Bienaventuradamente flota en el aire cierto gusto por la paradoja: al principio de la presentación de este libro –desarrollada en el Museo Zorrilla– Roberto Jacoby advirtió que la mayoría de las veces el arte político es un fracaso, porque termina por no ser ni política ni arte. Una frase que, proferida por otra figura, se habría deslizado aceitadamente sobre las cabezas del público, y sin embargo así rebotó probablemente de cráneo en cráneo, ruidosa: conociendo, aun mínimamente, el trabajo de este artista argentino –actor protagónico del rupturismo porteño de los 60 en adelante– embebido de política (en sentido metafórico y práctico), aquella difidencia sonaba extraña. Pequeña provocación, tal vez; de todas formas, su caso entraría, evidentemente, en la minoría de aquellas mencionadas veces.

» BLOQUE DE DATOS
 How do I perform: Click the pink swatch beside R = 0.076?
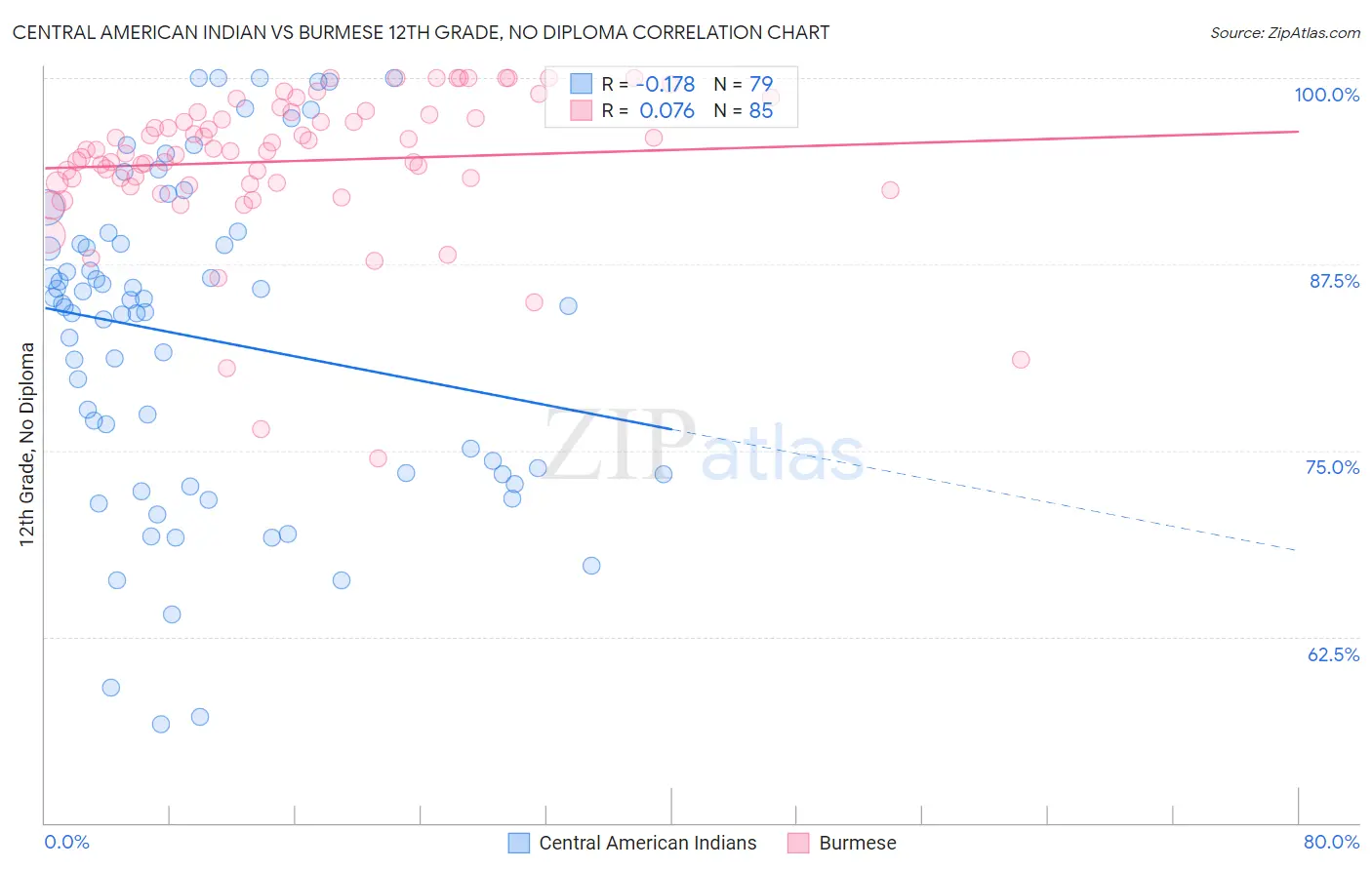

» QUÉ SE PIDE
Enumera, en el orden en que aparecen, todos los adverbios terminados en "-mente" del texto sobre la presentación del libro en el Museo Zorrilla. Responde solo a partir del texto.

» RESPUESTA DESARROLLADA
Bienaventuradamente, aceitadamente, probablemente, mínimamente, evidentemente.